Background: Muscle weakness is followed by insulin resistance which is associated with metabolic disorders leading to metabolic syndrome (MetS). Therefore, muscle strength decline may be associated with MetS. The aim of this study was to investigate the relationships between muscle strength and MetS and its separate components.
Methods: A cross-sectional study was performed in 17,703 participants aged 40 years and older living in Tianjin, China. Handgrip strength was measured using a handheld digital dynamometer. MetS was defined in accordance with the criteria of the American Heart Association scientific statements of 2009. Multiple logistic regression analyses were used to assess the association between handgrip strength and MetS and its separate components.
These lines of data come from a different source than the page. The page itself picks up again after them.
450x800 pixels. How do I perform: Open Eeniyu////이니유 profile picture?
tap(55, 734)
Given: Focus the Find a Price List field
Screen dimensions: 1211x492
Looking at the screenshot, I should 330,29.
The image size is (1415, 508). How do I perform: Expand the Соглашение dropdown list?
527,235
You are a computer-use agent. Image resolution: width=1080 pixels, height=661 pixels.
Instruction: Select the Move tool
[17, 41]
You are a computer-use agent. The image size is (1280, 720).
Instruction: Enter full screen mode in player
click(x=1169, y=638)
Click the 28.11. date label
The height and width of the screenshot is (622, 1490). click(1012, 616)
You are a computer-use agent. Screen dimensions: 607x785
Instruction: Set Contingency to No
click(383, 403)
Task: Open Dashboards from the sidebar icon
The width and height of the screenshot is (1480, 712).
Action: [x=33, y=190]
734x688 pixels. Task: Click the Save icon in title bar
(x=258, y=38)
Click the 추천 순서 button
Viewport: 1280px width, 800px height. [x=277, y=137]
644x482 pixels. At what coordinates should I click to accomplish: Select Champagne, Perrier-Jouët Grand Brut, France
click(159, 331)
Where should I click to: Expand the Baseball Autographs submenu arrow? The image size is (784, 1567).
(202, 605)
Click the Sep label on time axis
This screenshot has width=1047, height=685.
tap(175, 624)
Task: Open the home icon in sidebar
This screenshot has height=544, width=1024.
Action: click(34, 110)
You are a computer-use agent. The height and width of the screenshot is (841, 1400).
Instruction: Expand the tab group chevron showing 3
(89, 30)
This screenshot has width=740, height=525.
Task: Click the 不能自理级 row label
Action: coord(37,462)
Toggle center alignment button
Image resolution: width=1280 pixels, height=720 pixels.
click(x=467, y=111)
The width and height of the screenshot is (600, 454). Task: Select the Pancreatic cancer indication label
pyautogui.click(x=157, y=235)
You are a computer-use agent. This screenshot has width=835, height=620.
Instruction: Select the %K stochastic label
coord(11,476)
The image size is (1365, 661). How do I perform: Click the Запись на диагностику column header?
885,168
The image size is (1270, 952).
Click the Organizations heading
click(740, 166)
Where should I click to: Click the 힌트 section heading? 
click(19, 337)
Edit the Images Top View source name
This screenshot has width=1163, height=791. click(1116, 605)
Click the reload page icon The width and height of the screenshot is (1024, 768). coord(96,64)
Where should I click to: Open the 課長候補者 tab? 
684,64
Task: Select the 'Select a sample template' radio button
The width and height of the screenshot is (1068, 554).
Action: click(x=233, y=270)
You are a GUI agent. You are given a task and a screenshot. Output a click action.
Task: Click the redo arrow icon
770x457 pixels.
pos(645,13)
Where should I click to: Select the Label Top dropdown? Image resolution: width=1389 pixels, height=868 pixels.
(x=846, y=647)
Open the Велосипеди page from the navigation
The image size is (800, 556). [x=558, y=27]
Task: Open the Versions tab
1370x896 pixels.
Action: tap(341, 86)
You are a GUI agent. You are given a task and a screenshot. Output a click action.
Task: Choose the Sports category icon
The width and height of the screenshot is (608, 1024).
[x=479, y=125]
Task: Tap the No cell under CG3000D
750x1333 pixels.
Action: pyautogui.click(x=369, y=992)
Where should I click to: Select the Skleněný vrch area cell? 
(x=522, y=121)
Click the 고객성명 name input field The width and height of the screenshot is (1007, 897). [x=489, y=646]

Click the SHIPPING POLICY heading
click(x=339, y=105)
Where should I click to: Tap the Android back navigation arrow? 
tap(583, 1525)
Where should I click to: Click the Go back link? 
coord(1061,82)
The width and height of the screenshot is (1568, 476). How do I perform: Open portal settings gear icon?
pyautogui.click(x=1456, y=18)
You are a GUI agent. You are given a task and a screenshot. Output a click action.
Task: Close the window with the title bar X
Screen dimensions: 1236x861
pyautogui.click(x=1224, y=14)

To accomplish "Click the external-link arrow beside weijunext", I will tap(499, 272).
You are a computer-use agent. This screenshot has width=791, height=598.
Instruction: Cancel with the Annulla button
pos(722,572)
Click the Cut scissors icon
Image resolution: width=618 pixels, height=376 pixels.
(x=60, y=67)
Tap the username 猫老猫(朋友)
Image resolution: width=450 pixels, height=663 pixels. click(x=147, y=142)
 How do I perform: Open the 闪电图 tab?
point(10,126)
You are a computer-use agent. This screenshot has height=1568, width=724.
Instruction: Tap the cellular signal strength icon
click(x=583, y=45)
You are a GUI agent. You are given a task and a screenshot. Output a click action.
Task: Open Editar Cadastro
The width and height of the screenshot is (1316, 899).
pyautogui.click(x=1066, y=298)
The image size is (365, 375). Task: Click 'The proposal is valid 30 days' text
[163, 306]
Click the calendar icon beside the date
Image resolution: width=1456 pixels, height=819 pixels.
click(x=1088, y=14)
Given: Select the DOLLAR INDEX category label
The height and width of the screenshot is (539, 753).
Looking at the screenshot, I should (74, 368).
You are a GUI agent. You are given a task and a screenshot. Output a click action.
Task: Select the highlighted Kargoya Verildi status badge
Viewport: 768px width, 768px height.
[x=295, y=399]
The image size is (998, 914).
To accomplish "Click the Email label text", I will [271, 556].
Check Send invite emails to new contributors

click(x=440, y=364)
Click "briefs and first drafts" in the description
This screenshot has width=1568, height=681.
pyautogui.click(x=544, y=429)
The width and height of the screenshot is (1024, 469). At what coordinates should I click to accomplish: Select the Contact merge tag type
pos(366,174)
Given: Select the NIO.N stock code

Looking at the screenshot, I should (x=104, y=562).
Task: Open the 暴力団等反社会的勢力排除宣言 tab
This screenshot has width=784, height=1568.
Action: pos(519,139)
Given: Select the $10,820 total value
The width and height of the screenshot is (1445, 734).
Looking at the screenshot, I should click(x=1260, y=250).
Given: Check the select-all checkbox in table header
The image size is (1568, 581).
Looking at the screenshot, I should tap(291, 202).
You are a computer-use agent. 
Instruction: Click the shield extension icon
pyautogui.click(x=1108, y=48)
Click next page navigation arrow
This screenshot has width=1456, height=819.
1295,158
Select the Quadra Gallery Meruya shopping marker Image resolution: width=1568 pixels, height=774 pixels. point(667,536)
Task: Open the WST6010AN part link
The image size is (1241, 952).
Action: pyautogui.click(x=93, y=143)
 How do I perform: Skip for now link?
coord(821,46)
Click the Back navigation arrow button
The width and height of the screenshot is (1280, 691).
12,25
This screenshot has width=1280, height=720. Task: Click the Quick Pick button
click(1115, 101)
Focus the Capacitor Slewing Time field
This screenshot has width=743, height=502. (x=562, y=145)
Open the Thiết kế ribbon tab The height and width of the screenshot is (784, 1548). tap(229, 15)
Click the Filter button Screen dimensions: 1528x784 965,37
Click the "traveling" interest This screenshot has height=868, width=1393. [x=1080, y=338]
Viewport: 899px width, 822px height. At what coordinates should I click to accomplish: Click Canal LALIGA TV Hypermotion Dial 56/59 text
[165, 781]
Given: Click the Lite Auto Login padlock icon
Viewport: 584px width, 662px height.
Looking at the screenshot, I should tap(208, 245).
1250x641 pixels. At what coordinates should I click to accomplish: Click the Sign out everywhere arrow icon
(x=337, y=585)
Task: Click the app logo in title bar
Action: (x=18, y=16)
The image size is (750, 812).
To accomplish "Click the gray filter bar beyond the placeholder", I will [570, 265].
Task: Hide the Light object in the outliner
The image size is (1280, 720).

Results: The overall prevalence of MetS was 33.6%. The prevalence of MetS was significantly higher in men than in women (41.6% vs 22.9%, P < 0.0001). After adjustment for potential confounding factors (including sociodemographic variables, lifestyle factors, total energy intake, and family history of disease), the odds ratios (95% confidence interval) of MetS across decreasing handgrip strength quartiles were: 1.00 (reference), 1.87 (1.66, 2.11), 2.40 (2.13, 2.71), and 3.36 (2.97, 3.80) in men and 1.00 (reference), 1.80 (1.48, 2.21), 2.77 (2.29, 3.36), and 3.89 (3.22, 4.71) in women, respectively (P for all trend <0.0001). Similarly, handgrip strength was also observed to be negatively associated with separate components of MetS both in men and women.
Conclusions: Muscle strength is inversely associated with MetS and its separate components. Further prospective studies are needed to confirm this issue.
Keywords: Inflammation; Insulin resistance; Metabolic syndrome; Muscle strength; Sarcopenia.